Exercise brief
Copy the entries exactly, through the "Given: Click the floppy disk Save icon" line.

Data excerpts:

****

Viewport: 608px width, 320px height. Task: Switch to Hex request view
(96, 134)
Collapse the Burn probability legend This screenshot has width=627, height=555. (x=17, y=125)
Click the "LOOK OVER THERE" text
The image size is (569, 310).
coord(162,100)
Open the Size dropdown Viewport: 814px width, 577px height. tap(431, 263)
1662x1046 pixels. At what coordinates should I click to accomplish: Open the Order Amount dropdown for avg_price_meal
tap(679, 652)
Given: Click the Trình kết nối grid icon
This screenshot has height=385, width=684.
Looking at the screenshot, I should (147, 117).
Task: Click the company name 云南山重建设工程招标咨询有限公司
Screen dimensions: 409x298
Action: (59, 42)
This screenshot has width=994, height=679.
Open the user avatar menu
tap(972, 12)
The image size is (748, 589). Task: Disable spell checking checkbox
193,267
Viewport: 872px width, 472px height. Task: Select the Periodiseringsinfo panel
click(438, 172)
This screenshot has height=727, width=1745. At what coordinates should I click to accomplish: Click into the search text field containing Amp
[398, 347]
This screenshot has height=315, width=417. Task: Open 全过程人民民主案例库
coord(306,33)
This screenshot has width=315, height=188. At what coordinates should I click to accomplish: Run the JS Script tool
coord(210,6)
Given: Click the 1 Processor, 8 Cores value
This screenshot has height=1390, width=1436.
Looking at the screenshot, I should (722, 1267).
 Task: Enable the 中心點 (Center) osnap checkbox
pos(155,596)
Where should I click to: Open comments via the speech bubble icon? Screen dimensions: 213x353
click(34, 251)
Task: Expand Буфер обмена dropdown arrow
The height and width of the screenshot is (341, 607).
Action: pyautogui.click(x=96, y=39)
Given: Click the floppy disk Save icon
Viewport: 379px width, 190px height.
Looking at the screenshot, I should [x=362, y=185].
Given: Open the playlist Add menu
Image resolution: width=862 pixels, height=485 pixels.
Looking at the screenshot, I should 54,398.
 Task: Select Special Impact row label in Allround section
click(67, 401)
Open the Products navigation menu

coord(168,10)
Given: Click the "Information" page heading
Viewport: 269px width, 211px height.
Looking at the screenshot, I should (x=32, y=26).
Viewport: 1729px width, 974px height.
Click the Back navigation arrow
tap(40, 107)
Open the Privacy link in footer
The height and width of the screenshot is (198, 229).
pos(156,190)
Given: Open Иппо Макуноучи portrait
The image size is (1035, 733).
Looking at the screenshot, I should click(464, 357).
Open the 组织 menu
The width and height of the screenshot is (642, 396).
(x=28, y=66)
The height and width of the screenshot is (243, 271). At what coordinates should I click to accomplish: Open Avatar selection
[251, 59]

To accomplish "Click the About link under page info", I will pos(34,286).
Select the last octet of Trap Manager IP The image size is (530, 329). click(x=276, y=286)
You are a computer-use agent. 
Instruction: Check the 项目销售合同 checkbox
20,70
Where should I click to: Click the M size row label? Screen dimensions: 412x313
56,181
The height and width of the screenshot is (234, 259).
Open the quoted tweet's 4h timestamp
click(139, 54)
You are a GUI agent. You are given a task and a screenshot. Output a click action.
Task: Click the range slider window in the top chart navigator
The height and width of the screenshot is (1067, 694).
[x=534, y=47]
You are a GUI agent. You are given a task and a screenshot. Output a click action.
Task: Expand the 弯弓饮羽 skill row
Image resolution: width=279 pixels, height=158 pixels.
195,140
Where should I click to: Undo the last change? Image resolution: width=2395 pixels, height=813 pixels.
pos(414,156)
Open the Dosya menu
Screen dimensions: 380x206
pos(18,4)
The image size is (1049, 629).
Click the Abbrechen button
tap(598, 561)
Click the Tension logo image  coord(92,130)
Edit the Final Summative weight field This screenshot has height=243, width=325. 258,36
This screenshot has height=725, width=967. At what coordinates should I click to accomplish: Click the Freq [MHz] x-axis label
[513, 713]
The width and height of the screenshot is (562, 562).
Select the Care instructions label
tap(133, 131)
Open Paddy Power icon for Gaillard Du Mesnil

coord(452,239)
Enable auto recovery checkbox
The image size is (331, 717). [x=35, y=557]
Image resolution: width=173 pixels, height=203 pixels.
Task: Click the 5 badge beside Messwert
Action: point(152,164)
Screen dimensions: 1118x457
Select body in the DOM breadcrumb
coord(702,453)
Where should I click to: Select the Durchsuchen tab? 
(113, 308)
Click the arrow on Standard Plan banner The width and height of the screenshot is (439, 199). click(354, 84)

****

Written solution
Viewport: 608px width, 320px height. Task: Switch to Hex request view
(96, 134)
Collapse the Burn probability legend This screenshot has width=627, height=555. (x=17, y=125)
Click the "LOOK OVER THERE" text
The image size is (569, 310).
coord(162,100)
Open the Size dropdown Viewport: 814px width, 577px height. tap(431, 263)
1662x1046 pixels. At what coordinates should I click to accomplish: Open the Order Amount dropdown for avg_price_meal
tap(679, 652)
Given: Click the Trình kết nối grid icon
This screenshot has height=385, width=684.
Looking at the screenshot, I should (147, 117).
Task: Click the company name 云南山重建设工程招标咨询有限公司
Screen dimensions: 409x298
Action: (59, 42)
This screenshot has width=994, height=679.
Open the user avatar menu
tap(972, 12)
The image size is (748, 589). Task: Disable spell checking checkbox
193,267
Viewport: 872px width, 472px height. Task: Select the Periodiseringsinfo panel
click(438, 172)
This screenshot has height=727, width=1745. At what coordinates should I click to accomplish: Click into the search text field containing Amp
[398, 347]
This screenshot has height=315, width=417. Task: Open 全过程人民民主案例库
coord(306,33)
This screenshot has width=315, height=188. At what coordinates should I click to accomplish: Run the JS Script tool
coord(210,6)
Given: Click the 1 Processor, 8 Cores value
This screenshot has height=1390, width=1436.
Looking at the screenshot, I should (722, 1267).
 Task: Enable the 中心點 (Center) osnap checkbox
pos(155,596)
Where should I click to: Open comments via the speech bubble icon? Screen dimensions: 213x353
click(34, 251)
Task: Expand Буфер обмена dropdown arrow
The height and width of the screenshot is (341, 607).
Action: pyautogui.click(x=96, y=39)
Given: Click the floppy disk Save icon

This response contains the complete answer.